--- Excerpted records Enclosed Below ---

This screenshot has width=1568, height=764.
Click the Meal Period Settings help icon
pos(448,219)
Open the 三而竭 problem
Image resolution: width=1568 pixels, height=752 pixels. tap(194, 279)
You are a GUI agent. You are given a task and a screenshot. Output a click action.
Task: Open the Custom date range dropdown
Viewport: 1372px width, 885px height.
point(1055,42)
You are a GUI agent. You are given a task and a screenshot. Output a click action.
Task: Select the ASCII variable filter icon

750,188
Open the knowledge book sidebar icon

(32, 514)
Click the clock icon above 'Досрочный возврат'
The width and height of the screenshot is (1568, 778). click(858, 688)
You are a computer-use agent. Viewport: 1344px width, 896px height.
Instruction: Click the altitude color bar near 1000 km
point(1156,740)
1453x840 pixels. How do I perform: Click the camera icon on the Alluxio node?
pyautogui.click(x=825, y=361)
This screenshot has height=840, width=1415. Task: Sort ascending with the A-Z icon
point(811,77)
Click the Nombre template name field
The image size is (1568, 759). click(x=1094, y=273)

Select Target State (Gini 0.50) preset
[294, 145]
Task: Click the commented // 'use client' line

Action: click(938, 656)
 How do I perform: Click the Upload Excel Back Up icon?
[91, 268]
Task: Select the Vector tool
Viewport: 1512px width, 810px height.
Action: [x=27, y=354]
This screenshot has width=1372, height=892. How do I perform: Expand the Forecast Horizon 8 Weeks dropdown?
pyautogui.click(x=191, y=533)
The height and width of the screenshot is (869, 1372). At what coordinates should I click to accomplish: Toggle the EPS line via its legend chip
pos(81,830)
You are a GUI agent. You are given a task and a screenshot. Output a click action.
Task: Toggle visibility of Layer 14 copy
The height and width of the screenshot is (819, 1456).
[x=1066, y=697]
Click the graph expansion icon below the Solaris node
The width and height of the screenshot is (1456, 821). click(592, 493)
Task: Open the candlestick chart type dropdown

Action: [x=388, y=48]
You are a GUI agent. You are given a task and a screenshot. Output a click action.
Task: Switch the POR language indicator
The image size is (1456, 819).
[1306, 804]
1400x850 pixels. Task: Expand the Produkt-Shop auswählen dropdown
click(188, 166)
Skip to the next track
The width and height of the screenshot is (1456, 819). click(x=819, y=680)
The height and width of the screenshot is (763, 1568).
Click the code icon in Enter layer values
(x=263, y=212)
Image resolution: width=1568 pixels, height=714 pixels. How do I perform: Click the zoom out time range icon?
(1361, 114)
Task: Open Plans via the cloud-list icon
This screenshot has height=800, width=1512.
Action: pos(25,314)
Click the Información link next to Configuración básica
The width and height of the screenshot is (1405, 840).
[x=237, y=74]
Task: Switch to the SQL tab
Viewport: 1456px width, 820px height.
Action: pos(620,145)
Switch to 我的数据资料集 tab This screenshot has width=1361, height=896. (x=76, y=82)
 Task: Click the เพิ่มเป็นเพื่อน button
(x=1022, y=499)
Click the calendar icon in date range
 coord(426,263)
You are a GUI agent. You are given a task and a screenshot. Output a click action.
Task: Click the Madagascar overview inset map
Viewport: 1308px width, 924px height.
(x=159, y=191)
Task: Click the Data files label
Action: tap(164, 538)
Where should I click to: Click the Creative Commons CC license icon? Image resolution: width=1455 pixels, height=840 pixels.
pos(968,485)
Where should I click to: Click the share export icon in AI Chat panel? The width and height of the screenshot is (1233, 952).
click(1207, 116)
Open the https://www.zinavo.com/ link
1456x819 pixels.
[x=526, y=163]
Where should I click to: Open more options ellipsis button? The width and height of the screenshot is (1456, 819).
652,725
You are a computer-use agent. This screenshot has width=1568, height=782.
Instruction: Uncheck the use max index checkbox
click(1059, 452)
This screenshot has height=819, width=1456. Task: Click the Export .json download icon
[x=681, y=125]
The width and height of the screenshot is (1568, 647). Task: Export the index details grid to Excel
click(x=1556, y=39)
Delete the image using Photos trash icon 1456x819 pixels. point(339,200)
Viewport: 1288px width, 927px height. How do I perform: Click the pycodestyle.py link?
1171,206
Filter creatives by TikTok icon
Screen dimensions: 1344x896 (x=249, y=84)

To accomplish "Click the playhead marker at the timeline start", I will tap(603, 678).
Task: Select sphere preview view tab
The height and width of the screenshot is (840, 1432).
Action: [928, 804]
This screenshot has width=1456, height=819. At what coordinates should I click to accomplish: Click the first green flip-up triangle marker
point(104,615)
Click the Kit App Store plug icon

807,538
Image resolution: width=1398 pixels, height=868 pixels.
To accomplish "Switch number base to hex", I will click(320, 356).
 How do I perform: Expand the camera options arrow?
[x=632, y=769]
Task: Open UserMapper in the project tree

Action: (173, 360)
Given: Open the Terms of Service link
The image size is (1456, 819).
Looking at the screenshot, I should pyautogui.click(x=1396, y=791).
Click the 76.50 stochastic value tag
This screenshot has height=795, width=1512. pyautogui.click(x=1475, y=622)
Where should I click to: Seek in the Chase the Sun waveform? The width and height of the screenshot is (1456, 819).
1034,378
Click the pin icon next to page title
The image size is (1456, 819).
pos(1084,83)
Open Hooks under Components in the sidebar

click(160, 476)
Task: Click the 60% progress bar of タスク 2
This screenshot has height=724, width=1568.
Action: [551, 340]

--- End of Enclosed Excerpted records ---

Looking at the records above, work out how many lines include the string "computer". Give the number and nothing else.

2